Done-when: generated Veo video plays in the Video tab via a three.js VideoTexture, audio sync intact (drift controller still hooks the underlying <video> element), and a follow-up “add a colour-correct shader node” exercise is genuinely 50 lines. The existing GpuCanvas-based visualizers can render in the same scene as the Veo video without bespoke code. Open questions for implementation time:
  • Should the visualizer scene and the Veo scene share one GpuCanvas or be separate three.js scenes composited at the viewport level? Sharing means cheaper GPU upload and natural layering; separating means cleaner per-node ownership. Probably separate scenes that the pipeline executor stitches into a composite.
  • Does the FE-side audio drift controller need to move into the three.js render loop, or stay in its current requestVideoFrameCallback
    • subscribeRtBuffer form? Today’s form works fine and is decoupled from rendering — keep as-is.
  • WebGPU backend selection: three.js auto-picks WebGL2 today; manually opting into the WebGPU renderer is a one-line change but only worth it if a node turns out to need WebGPU-only features (compute shaders, etc.). Defer until a concrete node demands it.

Out of scope (for now)

  • Image → ML audio generation.
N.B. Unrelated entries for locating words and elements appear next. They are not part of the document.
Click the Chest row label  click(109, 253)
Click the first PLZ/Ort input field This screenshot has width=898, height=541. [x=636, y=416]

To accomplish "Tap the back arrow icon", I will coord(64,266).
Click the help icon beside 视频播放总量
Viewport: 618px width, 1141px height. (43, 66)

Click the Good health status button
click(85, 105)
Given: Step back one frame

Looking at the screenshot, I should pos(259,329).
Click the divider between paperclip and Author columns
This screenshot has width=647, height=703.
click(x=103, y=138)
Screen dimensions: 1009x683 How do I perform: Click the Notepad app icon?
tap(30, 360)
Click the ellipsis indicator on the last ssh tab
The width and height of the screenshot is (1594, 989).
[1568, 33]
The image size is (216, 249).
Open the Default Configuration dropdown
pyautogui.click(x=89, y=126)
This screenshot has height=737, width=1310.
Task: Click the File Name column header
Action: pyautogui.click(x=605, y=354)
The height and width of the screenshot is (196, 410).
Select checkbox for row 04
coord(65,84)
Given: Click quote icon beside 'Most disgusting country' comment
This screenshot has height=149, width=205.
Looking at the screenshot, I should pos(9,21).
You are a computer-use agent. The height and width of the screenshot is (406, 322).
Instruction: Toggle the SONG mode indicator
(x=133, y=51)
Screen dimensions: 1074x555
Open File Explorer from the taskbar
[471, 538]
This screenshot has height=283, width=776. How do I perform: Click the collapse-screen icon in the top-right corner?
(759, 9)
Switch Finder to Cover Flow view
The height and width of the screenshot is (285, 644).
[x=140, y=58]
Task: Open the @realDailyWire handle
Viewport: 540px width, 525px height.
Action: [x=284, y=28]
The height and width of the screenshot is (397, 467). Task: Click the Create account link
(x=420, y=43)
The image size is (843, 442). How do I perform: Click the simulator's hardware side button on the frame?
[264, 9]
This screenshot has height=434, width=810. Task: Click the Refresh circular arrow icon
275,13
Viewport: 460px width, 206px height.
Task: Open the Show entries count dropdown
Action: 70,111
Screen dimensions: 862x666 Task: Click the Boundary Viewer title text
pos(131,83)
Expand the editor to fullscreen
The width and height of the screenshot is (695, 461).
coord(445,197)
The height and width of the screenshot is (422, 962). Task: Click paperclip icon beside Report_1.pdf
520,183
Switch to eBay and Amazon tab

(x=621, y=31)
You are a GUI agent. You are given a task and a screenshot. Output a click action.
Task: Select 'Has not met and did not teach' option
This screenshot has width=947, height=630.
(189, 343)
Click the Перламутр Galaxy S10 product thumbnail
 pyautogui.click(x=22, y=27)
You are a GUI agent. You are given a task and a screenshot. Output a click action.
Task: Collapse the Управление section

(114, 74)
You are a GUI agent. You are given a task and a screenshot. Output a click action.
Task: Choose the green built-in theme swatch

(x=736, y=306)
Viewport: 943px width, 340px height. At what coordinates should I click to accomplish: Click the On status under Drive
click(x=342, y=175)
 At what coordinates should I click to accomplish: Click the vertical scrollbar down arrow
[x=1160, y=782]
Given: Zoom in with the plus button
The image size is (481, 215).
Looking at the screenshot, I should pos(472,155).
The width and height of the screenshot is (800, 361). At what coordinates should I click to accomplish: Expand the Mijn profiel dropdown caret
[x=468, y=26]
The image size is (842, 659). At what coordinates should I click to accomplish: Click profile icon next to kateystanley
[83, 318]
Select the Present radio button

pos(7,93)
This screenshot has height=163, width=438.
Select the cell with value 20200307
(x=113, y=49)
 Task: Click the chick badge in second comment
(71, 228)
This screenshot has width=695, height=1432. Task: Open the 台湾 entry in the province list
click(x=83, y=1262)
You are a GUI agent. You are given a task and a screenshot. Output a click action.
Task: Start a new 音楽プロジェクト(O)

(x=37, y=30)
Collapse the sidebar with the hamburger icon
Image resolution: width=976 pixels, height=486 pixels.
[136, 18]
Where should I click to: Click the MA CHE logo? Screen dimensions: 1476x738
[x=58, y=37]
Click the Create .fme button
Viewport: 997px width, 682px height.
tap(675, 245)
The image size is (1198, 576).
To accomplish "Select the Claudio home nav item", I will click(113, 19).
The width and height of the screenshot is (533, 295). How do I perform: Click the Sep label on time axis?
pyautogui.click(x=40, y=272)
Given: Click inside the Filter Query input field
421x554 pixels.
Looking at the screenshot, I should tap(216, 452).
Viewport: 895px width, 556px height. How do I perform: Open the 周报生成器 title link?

ImageSource/WebcamTextureToEmbeddingLyriaInput/Magenta is exactly the composition this graph is designed to enable, but it’s deferred — it only ships once Phase 1 (texture) and Phase 2 (control-rate tier) prove themselves on simpler ground. The architecture below explicitly preserves room for it; we’re not building it yet.
  • Replacing the audio-thread DAG. The existing track/insert/send/master topology stays as-is; new node types extend it, they don’t replace it.
  • A user-facing visual node editor (Max/PD style). The graph is real and addressable from code; whether it gets a UI is a separate question.
  • Multi-output sinks (e.g. recording the texture stream to disk). Easy to add once the abstraction holds, but not part of v1.
  • Distributed / networked nodes. Songbird is a single-process app today.

Open questions

  • GPU resource ownership. Does each texture-producing node own its output texture, or does the scheduler pool textures? The latter scales better but requires reference counting. Constraint from the vision/gesture use case: textures must be readable from the control-rate tier, not just the render thread — so whatever ownership model wins, it has to expose a readback path.
  • Time semantics for the control-rate tier. Does a control-rate node tick produce a value tagged with a future audio-block timestamp (sample-accurate scheduling), or is it just “latest value wins”? Modulation is sample-accurate today; OSC probably can’t be.
  • Persistence. Do graph topology changes go through the existing sync engine like everything else? (Probably yes — it’s just state.) Per-node settings serialize to the project file.
  • Threading model. One worker thread for control-rate, or a pool? Network and ML probably want separate threads to avoid head-of-line blocking.

References

  • Existing graph: rust/crates/engine/songbird-engine/src/
  • Existing modulation/automation: same crate
  • Lyria off-graph compute pattern (the closest thing to a control-rate node today): rust/crates/integration/songbird-lyria/
  • Veo (this plan’s forcing function): rust/crates/integration/songbird-veo/
  • TouchDesigner TOP/CHOP architecture is the design north star for the texture port type and node-graph composition discipline.